[begin Given records]
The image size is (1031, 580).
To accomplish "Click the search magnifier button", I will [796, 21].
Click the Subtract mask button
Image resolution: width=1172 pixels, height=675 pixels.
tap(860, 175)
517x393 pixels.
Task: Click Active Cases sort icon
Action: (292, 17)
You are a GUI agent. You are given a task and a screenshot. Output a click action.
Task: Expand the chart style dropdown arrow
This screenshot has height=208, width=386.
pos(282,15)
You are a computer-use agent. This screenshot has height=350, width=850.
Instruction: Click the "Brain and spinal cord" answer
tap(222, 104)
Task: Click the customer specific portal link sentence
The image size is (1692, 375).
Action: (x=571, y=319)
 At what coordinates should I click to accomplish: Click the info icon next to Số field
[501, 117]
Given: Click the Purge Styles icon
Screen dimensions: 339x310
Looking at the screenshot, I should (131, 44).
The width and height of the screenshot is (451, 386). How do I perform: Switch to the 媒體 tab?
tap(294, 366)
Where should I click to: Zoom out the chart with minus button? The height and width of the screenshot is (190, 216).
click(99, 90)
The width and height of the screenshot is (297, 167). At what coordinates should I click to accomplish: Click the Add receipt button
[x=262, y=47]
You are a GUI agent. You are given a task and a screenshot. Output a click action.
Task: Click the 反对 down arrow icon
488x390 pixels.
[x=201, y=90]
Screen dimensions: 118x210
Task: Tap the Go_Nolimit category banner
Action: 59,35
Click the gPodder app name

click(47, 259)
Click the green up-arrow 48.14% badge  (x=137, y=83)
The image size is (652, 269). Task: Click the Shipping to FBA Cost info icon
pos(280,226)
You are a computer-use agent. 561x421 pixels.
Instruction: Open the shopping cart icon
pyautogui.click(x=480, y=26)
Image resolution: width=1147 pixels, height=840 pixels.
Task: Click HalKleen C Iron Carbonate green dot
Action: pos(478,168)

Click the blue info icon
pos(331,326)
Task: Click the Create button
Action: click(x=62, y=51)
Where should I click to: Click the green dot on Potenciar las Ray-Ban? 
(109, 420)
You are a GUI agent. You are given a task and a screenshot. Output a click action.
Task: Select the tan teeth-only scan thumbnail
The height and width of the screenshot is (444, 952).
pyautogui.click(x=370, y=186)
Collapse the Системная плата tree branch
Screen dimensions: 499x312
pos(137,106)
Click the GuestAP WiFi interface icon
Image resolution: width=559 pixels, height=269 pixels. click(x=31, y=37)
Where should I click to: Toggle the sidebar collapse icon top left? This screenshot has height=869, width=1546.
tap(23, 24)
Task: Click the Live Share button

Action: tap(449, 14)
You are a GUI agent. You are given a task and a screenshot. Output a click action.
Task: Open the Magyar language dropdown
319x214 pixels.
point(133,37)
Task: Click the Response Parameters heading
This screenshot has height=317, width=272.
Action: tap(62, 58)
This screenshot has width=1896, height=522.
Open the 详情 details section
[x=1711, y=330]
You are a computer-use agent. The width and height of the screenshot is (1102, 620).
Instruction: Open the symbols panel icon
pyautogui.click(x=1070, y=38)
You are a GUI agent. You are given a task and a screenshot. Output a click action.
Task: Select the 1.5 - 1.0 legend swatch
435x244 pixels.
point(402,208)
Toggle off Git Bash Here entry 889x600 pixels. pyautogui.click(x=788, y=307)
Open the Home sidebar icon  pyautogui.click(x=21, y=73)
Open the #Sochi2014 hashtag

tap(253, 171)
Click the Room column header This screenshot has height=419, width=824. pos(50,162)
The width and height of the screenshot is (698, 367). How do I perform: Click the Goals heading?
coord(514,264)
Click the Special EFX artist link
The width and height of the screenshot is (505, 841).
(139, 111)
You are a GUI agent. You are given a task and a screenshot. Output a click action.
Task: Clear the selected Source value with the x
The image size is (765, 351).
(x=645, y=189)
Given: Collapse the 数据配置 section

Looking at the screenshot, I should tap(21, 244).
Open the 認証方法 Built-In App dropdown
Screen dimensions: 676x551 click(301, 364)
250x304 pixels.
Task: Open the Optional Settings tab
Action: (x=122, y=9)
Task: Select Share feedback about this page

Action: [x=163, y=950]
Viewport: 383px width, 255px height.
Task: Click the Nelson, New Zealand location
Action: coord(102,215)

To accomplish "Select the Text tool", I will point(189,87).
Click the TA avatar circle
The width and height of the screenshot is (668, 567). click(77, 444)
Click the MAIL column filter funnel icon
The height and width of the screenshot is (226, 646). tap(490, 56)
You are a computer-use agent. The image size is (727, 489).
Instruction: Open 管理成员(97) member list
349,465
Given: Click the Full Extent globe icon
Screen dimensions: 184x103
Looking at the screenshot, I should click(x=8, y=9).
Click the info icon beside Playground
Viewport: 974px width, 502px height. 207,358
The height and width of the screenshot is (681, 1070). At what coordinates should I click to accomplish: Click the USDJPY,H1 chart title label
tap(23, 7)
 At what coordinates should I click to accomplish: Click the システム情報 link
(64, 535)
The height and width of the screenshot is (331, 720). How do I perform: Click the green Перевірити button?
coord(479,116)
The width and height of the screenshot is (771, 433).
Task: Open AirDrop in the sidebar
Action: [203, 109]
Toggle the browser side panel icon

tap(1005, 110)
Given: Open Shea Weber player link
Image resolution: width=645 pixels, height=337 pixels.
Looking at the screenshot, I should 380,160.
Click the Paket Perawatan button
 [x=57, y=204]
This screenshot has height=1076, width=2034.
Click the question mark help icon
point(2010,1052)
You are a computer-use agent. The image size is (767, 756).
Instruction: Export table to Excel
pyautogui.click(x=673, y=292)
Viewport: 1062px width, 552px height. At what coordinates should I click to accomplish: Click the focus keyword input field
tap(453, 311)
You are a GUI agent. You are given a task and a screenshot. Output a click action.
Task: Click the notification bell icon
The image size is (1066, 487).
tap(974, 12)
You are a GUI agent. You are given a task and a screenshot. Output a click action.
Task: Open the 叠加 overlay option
[end Given records]
:: Your objective ::
Quote the stretch of lines from the one containing "You are a computer-use agent. The width" through the one containing "Action: (x=122, y=9)", both included, exactly as they appear.

:: Full solution ::
You are a computer-use agent. The width and height of the screenshot is (1102, 620).
Instruction: Open the symbols panel icon
pyautogui.click(x=1070, y=38)
You are a GUI agent. You are given a task and a screenshot. Output a click action.
Task: Select the 1.5 - 1.0 legend swatch
435x244 pixels.
point(402,208)
Toggle off Git Bash Here entry 889x600 pixels. pyautogui.click(x=788, y=307)
Open the Home sidebar icon  pyautogui.click(x=21, y=73)
Open the #Sochi2014 hashtag

tap(253, 171)
Click the Room column header This screenshot has height=419, width=824. pos(50,162)
The width and height of the screenshot is (698, 367). How do I perform: Click the Goals heading?
coord(514,264)
Click the Special EFX artist link
The width and height of the screenshot is (505, 841).
(139, 111)
You are a GUI agent. You are given a task and a screenshot. Output a click action.
Task: Clear the selected Source value with the x
The image size is (765, 351).
(x=645, y=189)
Given: Collapse the 数据配置 section

Looking at the screenshot, I should tap(21, 244).
Open the 認証方法 Built-In App dropdown
Screen dimensions: 676x551 click(301, 364)
250x304 pixels.
Task: Open the Optional Settings tab
Action: (x=122, y=9)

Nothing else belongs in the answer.